From the technical point of view, the medium-term trend on the currency pair USD/JPY is bullish. The Japanese yen strengthened yesterday on the fall of the US dollar. As a result, the price tested the support at 155.73, where the buyers took the initiative. With a high probability, the price will test the resistance zone at 157.38–157.49 again, where we can look for sales if there is a reaction. There are no optimal entry points for buying now.

Alternative scenario:

if the price breaks below the support level of 155.85, the downtrend will likely resume.

No news for today

The XAU/USD currency pair (gold)

Technical indicators of the currency pair:

  • Prev.
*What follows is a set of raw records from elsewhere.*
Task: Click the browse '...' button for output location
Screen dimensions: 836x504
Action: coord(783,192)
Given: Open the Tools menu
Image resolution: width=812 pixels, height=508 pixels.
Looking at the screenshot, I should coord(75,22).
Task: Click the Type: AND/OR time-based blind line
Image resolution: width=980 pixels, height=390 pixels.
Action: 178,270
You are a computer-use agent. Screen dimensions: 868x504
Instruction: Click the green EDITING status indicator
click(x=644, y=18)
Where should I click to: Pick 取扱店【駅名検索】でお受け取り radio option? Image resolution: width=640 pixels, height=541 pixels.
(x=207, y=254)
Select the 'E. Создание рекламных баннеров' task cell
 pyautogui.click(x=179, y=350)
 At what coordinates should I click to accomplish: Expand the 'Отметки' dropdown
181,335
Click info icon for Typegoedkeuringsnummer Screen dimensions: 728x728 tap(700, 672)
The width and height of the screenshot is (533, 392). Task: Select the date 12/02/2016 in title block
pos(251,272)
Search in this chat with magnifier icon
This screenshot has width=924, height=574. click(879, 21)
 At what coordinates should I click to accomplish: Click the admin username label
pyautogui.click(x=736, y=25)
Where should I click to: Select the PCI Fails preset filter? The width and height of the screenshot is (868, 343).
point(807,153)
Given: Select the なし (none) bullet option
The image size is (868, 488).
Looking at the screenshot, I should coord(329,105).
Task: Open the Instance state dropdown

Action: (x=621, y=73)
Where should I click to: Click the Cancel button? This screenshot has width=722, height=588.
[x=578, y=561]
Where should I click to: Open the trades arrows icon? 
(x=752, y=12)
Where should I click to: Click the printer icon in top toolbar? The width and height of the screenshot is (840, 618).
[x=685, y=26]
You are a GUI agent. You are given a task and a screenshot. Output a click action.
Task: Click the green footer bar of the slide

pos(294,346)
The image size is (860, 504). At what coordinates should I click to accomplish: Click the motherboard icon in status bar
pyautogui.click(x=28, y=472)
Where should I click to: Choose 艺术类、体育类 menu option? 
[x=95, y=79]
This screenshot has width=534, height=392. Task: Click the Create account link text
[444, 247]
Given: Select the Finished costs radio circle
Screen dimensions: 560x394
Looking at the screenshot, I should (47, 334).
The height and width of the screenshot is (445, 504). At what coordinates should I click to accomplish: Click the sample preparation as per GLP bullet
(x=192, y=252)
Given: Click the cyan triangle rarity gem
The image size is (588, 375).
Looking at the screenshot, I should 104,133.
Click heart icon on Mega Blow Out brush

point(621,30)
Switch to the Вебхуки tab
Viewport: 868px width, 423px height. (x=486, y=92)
Open: 2317
  • Prev. Close: 2324
  • % chg. over the last day: +0.30%

The weaker-than-expected US CPI report for May led to a decline in T-note yields and increased the probability that the Fed will cut interest rates, which is bullish for precious metals. In addition, the failure of ceasefire talks in Gaza on Wednesday signaled that the war would continue, which boosted demand for precious metals. A report on producer inflation is expected in the US today. The decline in indicators may give additional support to gold.

Trading recommendations

  • Support levels: 2309,2300,2276,2249,2229,2206
  • Resistance levels: 2339,2370,2387,2432,2450,2500

From the point of view of technical analysis, the trend on the XAU/USD is downward. Yesterday, the price corrected to the resistance zone above 2339. For selling, traders can consider the resistance level at 1.2327, where sellers reacted sharply. Recent volume spikes also indicate the presence of large selling. Under these market conditions, we should expect a decline to the 2300 support level. If there is a reaction from buyers from this level, we can look for buy trades.

Alternative scenario:

if the price breaks above the resistance level of 2387, the uptrend will likely resume.

News feed for: 2024.06.13

  • Eurozone Industrial Production (m/m) at 09:00 (GMT+3);
  • US Initial Jobless Claims (w/w) at 15:30 (GMT+3);
  • US Producer Price Index (m/m) at 15:30 (GMT+3);
  • US FOMC Williams Speaks at 19:00 (GMT+3).

This article reflects a personal opinion and should not be interpreted as an investment advice, and/or offer, and/or a persistent request for carrying out financial transactions, and/or a guarantee, and/or a forecast of future events.